Institute of Pathology, Charité - Universitätsmedizin Berlin, corporate member of Freie Universität Berlin, Humboldt-Universität zu Berlin and Berlin Institute of Health, Berlin, Germany.
Department of Electrical Engineering and Computer Science, Technische Universität Berlin, Marchstr. 23, 10587, Berlin, Germany.
Genome Med. 2018 Nov 15;10(1):83. doi: 10.1186/s13073-018-0591-9.
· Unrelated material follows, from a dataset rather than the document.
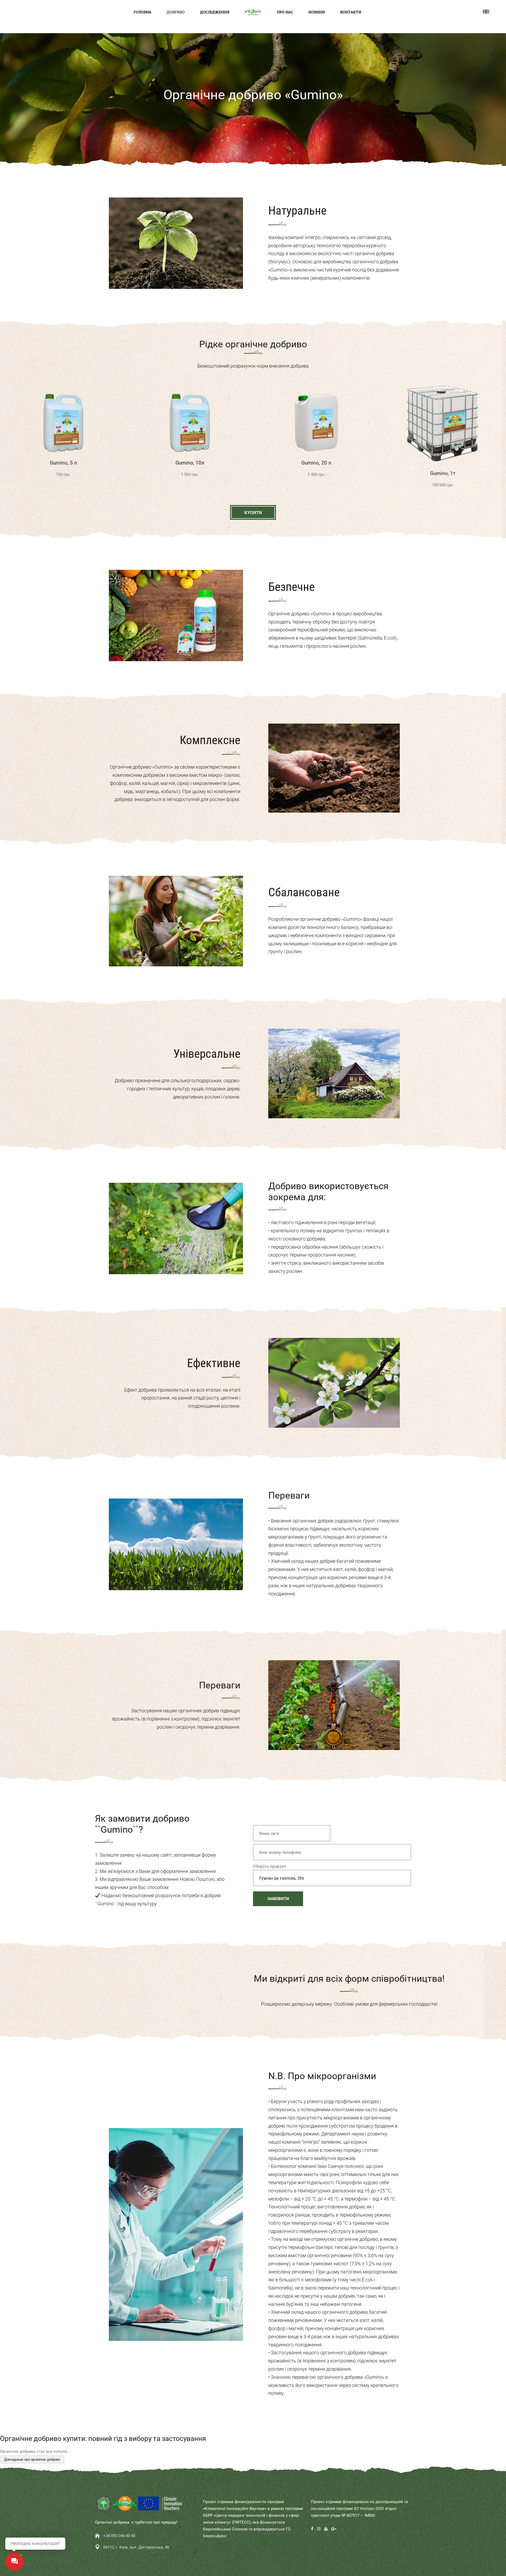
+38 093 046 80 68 (119, 2535)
Comprehensive mutational profiling data now available on all major cancers have led to proposals of novel molecular tumor classifications that modify or replace the established organ- and tissue-based tumor typing. The rationale behind such molecular reclassifications is that genetic alterations underlying cancer pathology predict response to therapy and may therefore offer a more precise view on cancer than histology. The use of individual actionable mutations to select cancers for treatment across histotypes is already being tested in the so-called basket trials with variable success rates. Here, we present a computational approach that facilitates the systematic analysis of the histological context dependency of mutational effects by integrating genomic and proteomic tumor profiles across cancers.
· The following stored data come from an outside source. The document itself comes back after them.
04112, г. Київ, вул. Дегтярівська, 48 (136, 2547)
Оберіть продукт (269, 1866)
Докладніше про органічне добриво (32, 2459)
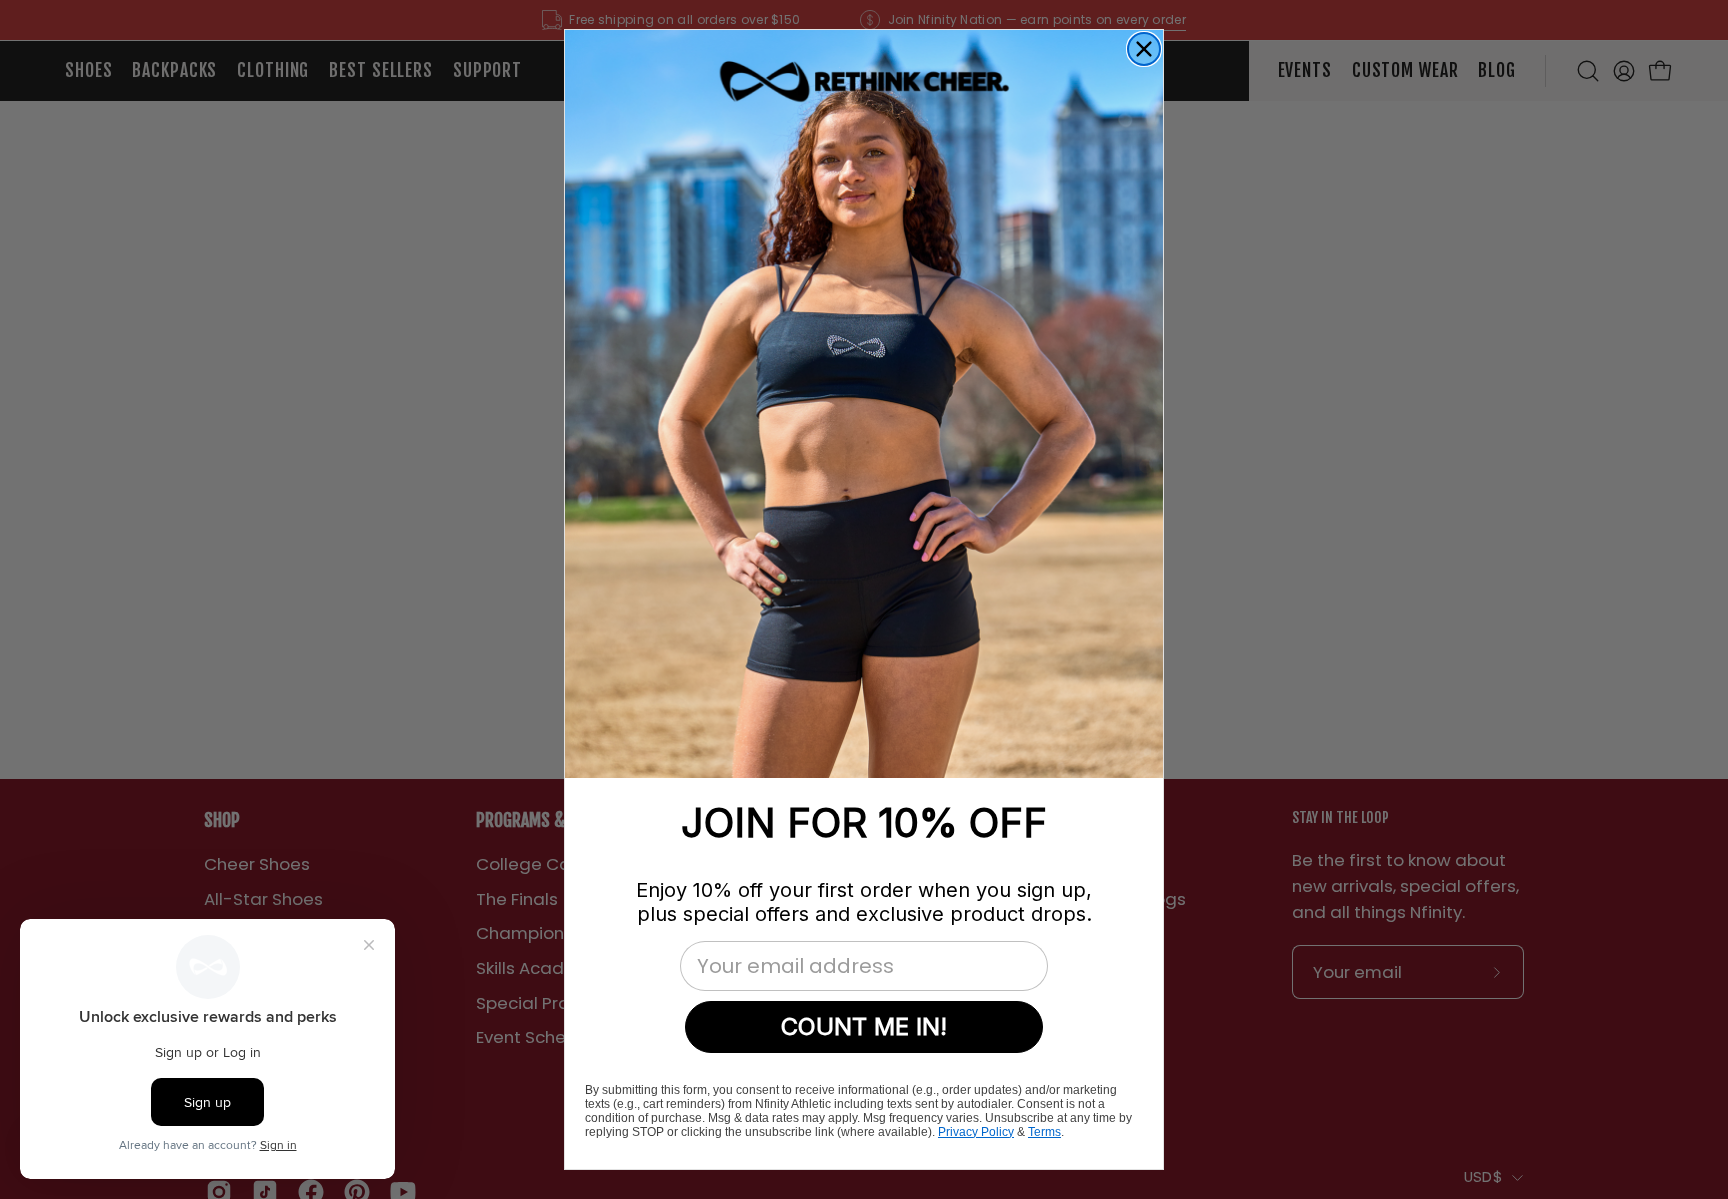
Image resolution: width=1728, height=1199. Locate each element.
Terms (1044, 1132)
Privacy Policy (976, 1132)
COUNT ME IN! (864, 1026)
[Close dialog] (1144, 49)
To determine effects of oncogenic mutations on protein profiles, we used the energy distance, which compares the Euclidean distances of protein profiles in tumors with an oncogenic mutation (inner distance) to that in tumors without the mutation (outer distance) and performed Monte Carlo simulations for the significance analysis. Finally, the proteins were ranked by their contribution to profile differences to identify proteins characteristic of oncogenic mutation effects across cancers.
We apply our approach to four current proposals of molecular tumor classifications and major therapeutically relevant actionable genes. All 12 actionable genes evaluated show effects on the protein level in the corresponding tumor type and showed additional mutation-related protein profiles in 21 tumor types. Moreover, our analysis identifies consistent cross-cancer effects for 4 genes (FGFR1, ERRB2, IDH1, KRAS/NRAS) in 14 tumor types. We further use cell line drug response data to validate our findings.
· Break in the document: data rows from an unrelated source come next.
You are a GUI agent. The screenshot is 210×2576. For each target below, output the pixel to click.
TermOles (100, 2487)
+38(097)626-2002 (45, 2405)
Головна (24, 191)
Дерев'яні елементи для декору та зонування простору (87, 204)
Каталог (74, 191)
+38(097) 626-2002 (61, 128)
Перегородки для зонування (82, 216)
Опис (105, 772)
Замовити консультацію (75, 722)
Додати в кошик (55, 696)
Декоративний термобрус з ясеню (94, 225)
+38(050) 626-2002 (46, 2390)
This computational approach can be used to identify mutational signatures that have protein-level effects and can therefore contribute to preclinical in silico tests of the efficacy of molecular classifications as well as the druggability of individual mutations. It thus supports the identification of novel targeted therapies effective across cancers and guides efficient basket trial designs.
目前所有主要癌症都有全面的突变谱数据,这导致了提出新的分子肿瘤分类,这些分类修改或取代了现有的基于器官和组织的肿瘤分型。这种分子重新分类的基本原理是,癌症病理的遗传改变预测治疗反应,因此可能比组织学更准确地反映癌症。通过所谓的篮子试验,已经在各种成功率下测试了使用单个可操作突变来选择跨越组织类型的癌症进行治疗的方法。在这里,我们提出了一种计算方法,通过整合跨癌症的基因组和蛋白质组肿瘤谱,系统地分析突变效应的组织学上下文依赖性。
为了确定致癌突变对蛋白质谱的影响,我们使用了能量距离,该距离比较了带有致癌突变的肿瘤(内距离)和没有突变的肿瘤(外距离)的蛋白质谱的欧几里得距离,并对显著性分析进行了蒙特卡罗模拟。最后,根据对谱差异的贡献对蛋白质进行排序,以确定跨癌症的致癌突变效应特征的蛋白质。
我们将我们的方法应用于当前提出的四种分子肿瘤分类和主要治疗相关的可操作基因。评估的 12 个可操作基因在相应的肿瘤类型中均显示出对蛋白质水平的影响,并在 21 种肿瘤类型中显示了额外的与突变相关的蛋白质谱。此外,我们的分析确定了 4 个基因(FGFR1、ERRB2、IDH1、KRAS/NRAS)在 14 种肿瘤类型中的一致跨癌症效应。我们还进一步使用细胞系药物反应数据来验证我们的发现。
这种计算方法可用于识别具有蛋白质水平效应的突变特征,因此有助于分子分类疗效的临床前计算机测试以及单个突变的可用药性。它支持识别有效的跨癌症的新靶向治疗方法,并指导有效的篮子试验设计。